Could you repeat the lines below with every "screenshot" swapped for "image" and nothing else altered? Omit the pictures from your version.

Records for this task:

====================

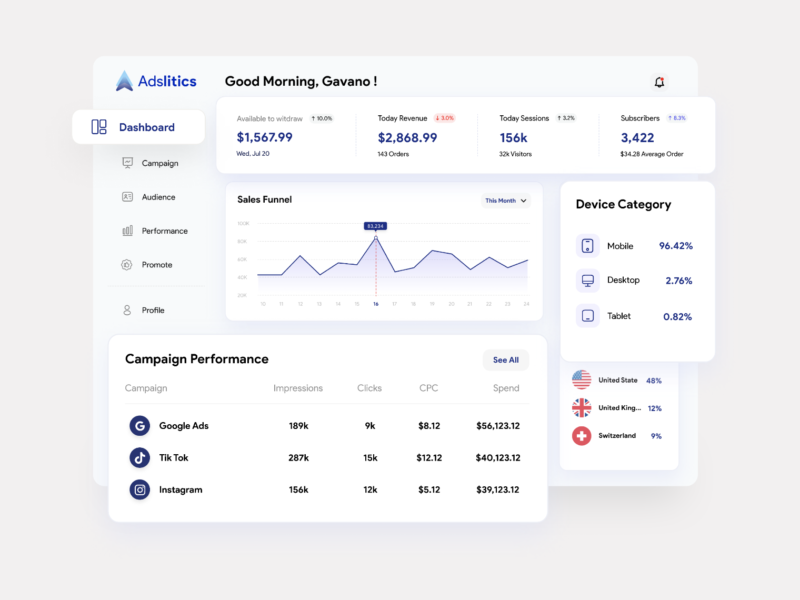Click the Tablet icon

tap(589, 315)
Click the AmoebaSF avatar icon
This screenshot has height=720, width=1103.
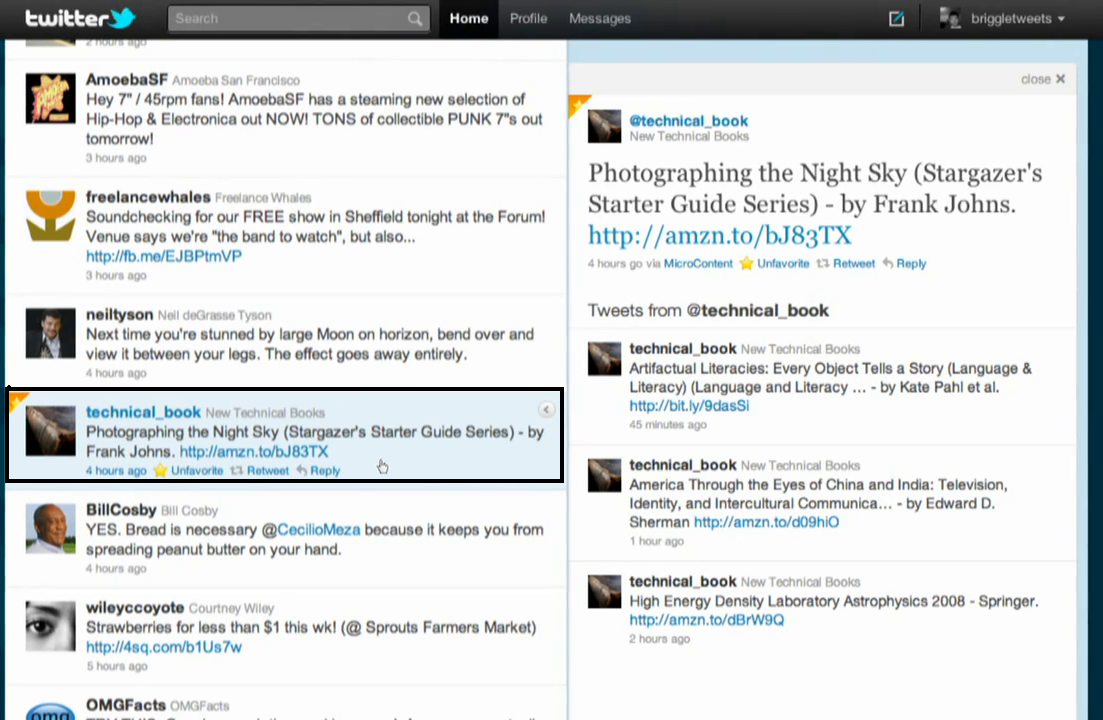[50, 98]
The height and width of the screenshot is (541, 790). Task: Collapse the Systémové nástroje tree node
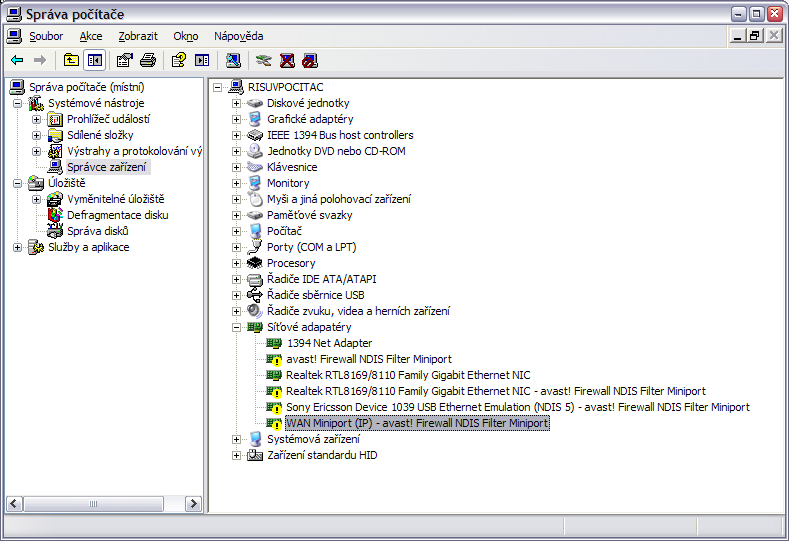pos(18,103)
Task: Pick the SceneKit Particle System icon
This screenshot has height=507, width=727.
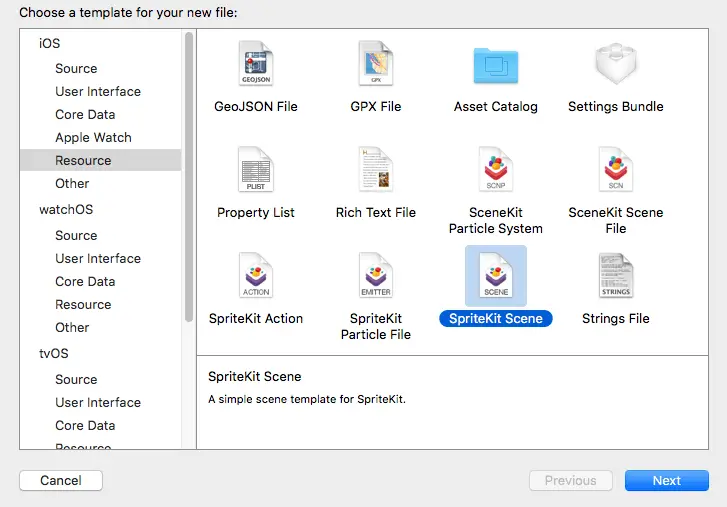Action: coord(495,172)
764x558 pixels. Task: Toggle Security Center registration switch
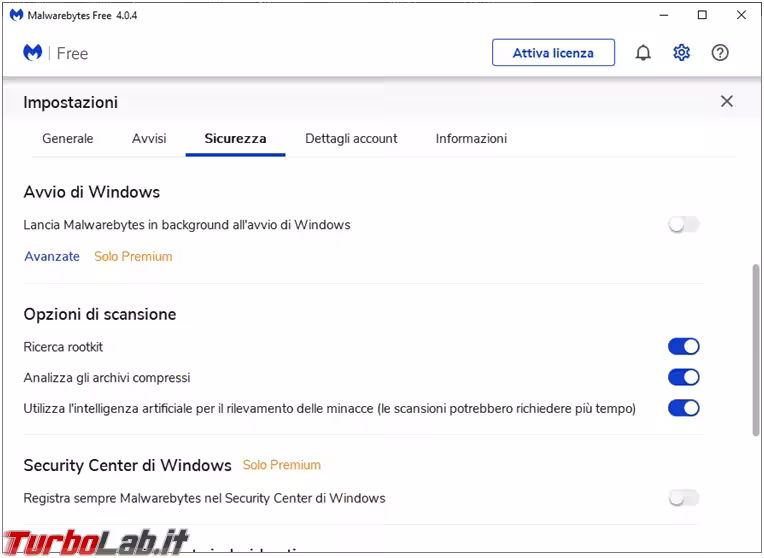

====================

Task answer:
Click the Tablet icon

tap(589, 315)
Click the AmoebaSF avatar icon
This image has height=720, width=1103.
[50, 98]
The height and width of the image is (541, 790). Task: Collapse the Systémové nástroje tree node
pos(18,103)
Task: Pick the SceneKit Particle System icon
This image has height=507, width=727.
Action: coord(495,172)
764x558 pixels. Task: Toggle Security Center registration switch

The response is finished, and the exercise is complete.